The 50 point penalties dropped Bowyer from third to seventh while Truex fell from tied for twelfth and out of a tie for the final wild card with Newman to seventeenth. Now reset the points for the Chase standings and Bowyer is at 2000 points, fifteen back of points leader Kenseth, the same gap there would have been if no penalty was given at all, Newman makes the Chase and Truex goes from fifteen back to Kenseth to 1,324 points back of Kenseth and out of championship contention.

NASCAR missed it. Bowyer's actions put the safety of himself and other competitors endanger and he virtually received no penalty. He is still only fifteen back of Kenseth and could end up champion at Homestead in November. Meanwhile, Truex, who very well could of had no knowledge of what Bowyer had done and what the plan was, gets knocked out of the Chase despite racing hard for the final wild card position the whole night. If NASCAR is going penalize Truex enough points to drop him out of the Chase and he did nothing wrong, Bowyer should have gotten the same punishment, if not a more severe punishment. Had NASCAR penalized the drivers 100 points, Bowyer drops from third to thirteenth and out of the Chase, while Truex would have fallen to twentieth. Jeff Gordon, who was just as much screwed out of a Chase spot by Bowyer's actions as Newman was, would have gotten the tenth and final spot and Newman would still have received the final wild card.
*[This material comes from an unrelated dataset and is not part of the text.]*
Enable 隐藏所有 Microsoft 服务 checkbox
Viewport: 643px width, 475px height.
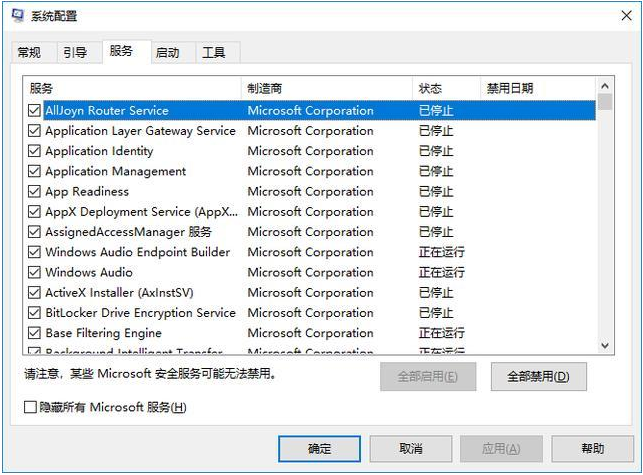pyautogui.click(x=31, y=407)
Imagine if in 1997, instead of excluding Michael Schumacher for trying to deliberately take out Jacques Villeneuve at Jerez, guaranteeing him the World Drivers' Championship, they excluded his Ferrari teammate Eddie Irvine because that would have taught them a lesson. By the way, Irvine finished 7th in the World Drivers' Championship with twenty-four points. Yeah, that would have taught Schumacher and everyone else a lesson for sure.
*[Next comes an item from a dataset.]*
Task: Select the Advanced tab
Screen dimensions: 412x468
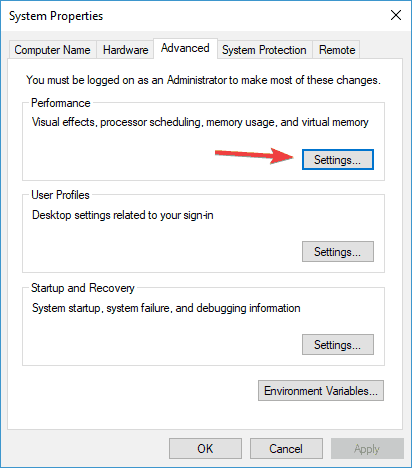Action: click(x=185, y=48)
Don't get me wrong, I am ok with team orders and I see nothing wrong with what Brian Vickers did. He safely pulled off the race track and went a lap down, assuring his teammate Truex would finish ahead of him and earned an extra point. How is that any different than a teammate allowing another teammate by to lead a lap? Or what if Vickers was twelfth and Truex was thirteenth and Truex needed to finish twelfth to get the final wild card and Vickers let him by? Nothing wrong with that. I've been calling for Penske Racing to let Sam Hornish, Jr. win races because it makes no sense for him to finish second to Joey Logano or Brad Keselowski who are not eligible for the Nationwide Series championship. Clint Bowyer's actions took team orders too far and him and all of Michael Waltrip Racing deserve to be penalized.

I am glad NASCAR did something and not turn their heads and act as if nothing wrong happened. However, they failed to punished the one who caused this whole situation. Bowyer doesn't spin, we don't have an investigation, we don't have an 8:15 p.m. announcement on a Monday night and we don't have post after post, article after article about what transpired with seven laps to go at Richmond.

Bowyer can still win the championship and he's no farther back than he would have been if their was no penalty at all. Meanwhile, Truex is out of the championship hunt for what his teammate did. Talk about taking the fall for a teammate. Truex is taking the brute of the punishment he did not earn.